The Hope Within

I was raised in a Christian home. The Bible was held in high esteem as God's Word, historically true, inerrant in content, completely trustworthy for all matters of life and doctrine. The Book itself was held in high regard. If you carelessly dropped a school book on the ground you were reproved--but dropping your Bible carelessly was an offense of much greater magnitude. So it was at a young age I rested my soul's eternal welfare upon what it said. It seemed so simple. "God said it, I believed it, and that settled it."

When confronted with evolution, I scoffed it off as foolishness and never even spent time thinking about the answers to such nonsense. When I said so in class, the teacher was unhappy, but the majority of the students didn't even comment. Thus I brushed it off and continued with life.

All that was 30 years ago. Now we live in a completely different world--a world in which Christianity is being systematically undermined by the educational system and the media. The time we live in has been called a post-Christian era. Many people under 30 today have no real sense of the Bible or its contents. Why should anyone believe in the Bible? What makes it different from any other piece of classical literature? Is it not a relic from the past filled with myths, stories, and superstitions that have no relevance for today and should be housed in some museum? When confronting non-Christians today, a host of questions are being asked that never even entered my mind. They do deserve an answer if we want to be credible witnesses.

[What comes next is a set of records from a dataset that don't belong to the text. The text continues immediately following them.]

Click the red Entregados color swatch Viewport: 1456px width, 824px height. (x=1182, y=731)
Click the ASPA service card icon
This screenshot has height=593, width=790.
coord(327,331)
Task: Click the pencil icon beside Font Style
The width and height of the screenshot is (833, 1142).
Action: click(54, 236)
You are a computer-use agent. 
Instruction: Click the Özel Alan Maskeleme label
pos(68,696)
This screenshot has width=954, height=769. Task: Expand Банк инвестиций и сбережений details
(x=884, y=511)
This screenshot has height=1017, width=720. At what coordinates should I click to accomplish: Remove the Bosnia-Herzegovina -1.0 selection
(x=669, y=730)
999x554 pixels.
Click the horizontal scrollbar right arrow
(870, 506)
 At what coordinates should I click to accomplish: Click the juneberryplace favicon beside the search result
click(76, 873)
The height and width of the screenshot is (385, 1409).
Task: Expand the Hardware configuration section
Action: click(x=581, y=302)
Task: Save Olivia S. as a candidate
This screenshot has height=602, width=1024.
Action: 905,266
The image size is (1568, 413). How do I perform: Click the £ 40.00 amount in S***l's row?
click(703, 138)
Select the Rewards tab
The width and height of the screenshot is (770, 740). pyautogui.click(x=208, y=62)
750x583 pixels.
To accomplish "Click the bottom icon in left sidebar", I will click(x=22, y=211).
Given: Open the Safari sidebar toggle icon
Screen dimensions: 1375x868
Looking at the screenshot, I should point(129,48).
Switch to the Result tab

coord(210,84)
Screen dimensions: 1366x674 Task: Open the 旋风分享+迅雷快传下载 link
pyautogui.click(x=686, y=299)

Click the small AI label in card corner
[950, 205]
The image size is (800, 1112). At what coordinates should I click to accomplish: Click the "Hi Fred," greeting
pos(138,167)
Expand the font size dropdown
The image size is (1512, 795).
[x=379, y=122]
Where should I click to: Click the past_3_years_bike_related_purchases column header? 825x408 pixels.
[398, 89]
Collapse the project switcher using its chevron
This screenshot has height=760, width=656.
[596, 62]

Does this mean I need to take a crash course in humanistic philosophies, or logic, or archeology? No, by no means. But it does mean, I need to ask myself a variety of questions as I read and study the Scriptures. In that way, as I am confronted, I may be able "to give an answer to every man that asketh . . . a reason of the hope" that is in me (1 Pet. 3:15).

Three books that have helped me in this regard are Josh McDowell's Evidence That Demands A Verdict, C. S. Lewis' Mere Christianity, and Norman Geisler and Ron Brooks' When Skeptics Ask. These are complementary books but certainly not the same.

Mere Christianity is a compilation of radio broadcasts given in the mid 1940's. In this book, Lewis demonstrates the distinctiveness of Christianity from non-Christian philosophies. He makes a great case that Christianity is in fact intellectually as well as spiritually satisfying. It has been used of God for many years to point people to the Lord Jesus Christ as Someone whose claims are worth considering.

Evidence That Demands a Verdict deals with the historicity of the Bible. This book examines the arguments of those who say the Bible is not reliable or has historical errors in it. The Bible is shown to be a reliable book, as demonstrated in its unique compilation, the many prophecies that have been fulfilled, as well as extra-biblical evidences such as archeology and ancient documentation that agree with the biblical account.

When Skeptics Ask is set in a question/answer format. When a skeptic asks about God, evil, miracles, or the afterlife, how do we answer him? This book goes a long way toward answering those questions.

These books are written in a non-technical style that is easily grasped. If you are bothered by these questions or are reaching someone who is, these books can be a great help. Remember that not all people have these philosophical questions and the answers to these problems do not lead a person to Christ. But sometimes nonbelievers have good questions that need answers before we may have a hearing for the greatest message in the world: that the Lord Jesus Christ, the Son of God, came to this world, lived, died for our sins, and rose again the third day for our justification, thus making a way for all to live forever in His presence.